In recent years we’ve experienced a new “museum” from the Color Factory, to Sloomoo, to Happy Go Lucky and now the Museum of Ice Cream, these museums and exhibits offer an experience for the new generation. While each has their own distinct concept and execution each foster “IRL interaction and URL connections.” Hands-on, multi-sensorial, picture-worthy and with minimal reading these have become the new favorite, and norm, for museum experiences for my kids.
Beauty is in the eye of the beholder.
Happiness is in the heart of the feeler.
Memories are written and recalled as uniquely as we each are.
I take them to the city to see the sights, to hear and smell and feel the difference in the air.
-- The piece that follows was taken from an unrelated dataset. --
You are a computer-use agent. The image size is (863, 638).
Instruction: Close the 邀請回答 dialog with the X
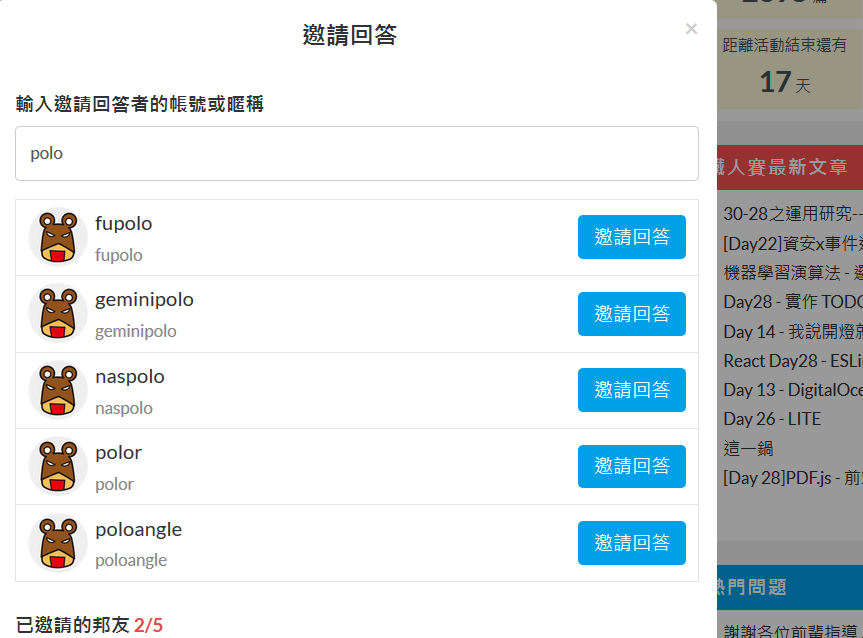691,29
A city full of passion and confusion, chaos and magic, overstimulation and isolation, fears and dreams.
My love affair cannot be passed down, only shared.
I see them recall their last time, they note the difference, they wonder at the newness.
Memories are being written; some with magic in the moment and some will await the magic in a future recollection.
There is nothing more poetic, more spontaneous and more memorable than a first. They create an indelible mark on our very fabric. And there is nothing more prescient about a first than their inability to be replicated. And there’s the sting.
Until you have a child…
I wrote this 7 years ago for Lucas’ 7th birthday. Now he’s 14 and I’m excited for him to experience his first Homecoming as I am flooded with memories of my own. The dressing up, the dinner out, the dancing, the independence and the friends. This is his first, not mine, and these are his memories to make. But boy is it fun going along for the ride!
The other night Oliver asked me if he could buy lunch the next day. He was excited about the pizza and the chilled sliced peaches. My heart warmed and I broke out in laughter; the details of the chilled and the sliced included.
This was our first week back to school. Back in person, in new schools for Lucas and Penny. After so much time of being disconnected, separated, idle and lonely it was joyous to wake them up, dress them up, pack them up and walk them out of the house to see friends and neighbors emerge to a new day. They are connecting with old friends while trying to make new, figuring out which way to walk and which way to look while I obsess over who might be mean and if a year practically lost academically will be recoverable.
Lucas comes home and complains of the age of the school and the lack of windows. He’s not quite vibing yet as he’s adjusting to the new student body that will be his world for the next four years. Penny is excited on certain days when she sees her closest friends and dreads the other days because she has Math. And Oliver is simply happy and content and easily reports the news of the day, no social anxieties plaguing his day.
I am excited and apprehensive of the next four years that await Lucas. I know I, as a parent, need to step up my game and learn all the things that matter to colleges while ensuring he’s well adjusted, well rounded and well liked. I am anxious for Penny because she is my daughter and navigating friendships and herself in these next two years is probably the most transformative and fraught. And I am comforted by Oliver. Before angst and moodiness, before he cares about his outfit, before he gets too big to pick up, before I am no longer his center. He simply looks forward to tomorrow and his chilled sliced peaches.
How do you carry your heart of gold? Are there some mornings where its sheer weight makes it hard to rise? Does it push and pull other organs, throwing its weight around? Does it flow blood the same, push beats the same, feel love the same?
How do you bear a heart of gold? Does each slight cut deeper, each hurt sting sharper? When you give so openly what do you have left for yourself?
How do you feel with your heart of gold? Does each hug feel warmer? Do the kind words, acts of grace, thoughtful gestures fill you up fuller? Do you carry love deeper?
I may not know how it feels for you but I know how it feels for us.
I color you pink, like our cheeks after we’ve been running, jumping, laughing
I color you blue, like the sunny skies that seem to surround us whenever we’re together, what I see in your eyes
I color you green, like the grass in Central Park, in our backyards, in the parks we’ve played
I color you orange, orange you glad I didn’t say banana?
I color you turquoise and purple and silver and glitter, like the unicorns and princess dresses and slime we’ve loved over the years
I color you with my big, broad brush of friendship
Layer upon layer, year after year our mural is a reckless, silly, beautiful mess
You and I the only ones knowing the brick that lies beneath
Our first born, bearer of our many firsts, now our first teenager. Too cool for school, beyond his years, no. His height might confuse many but he’s still just a silly kid inside.
This was the moment I held you for the first time. After hours of labor, some small panics and too many doctors you were measured, cleaned and swaddled and placed into my arms. You were crying so I sang “Dream A Little Dream of Me”, a song I had been singing to you in utero. You instantly calmed down and tried to open your eyes to see me. This was the moment.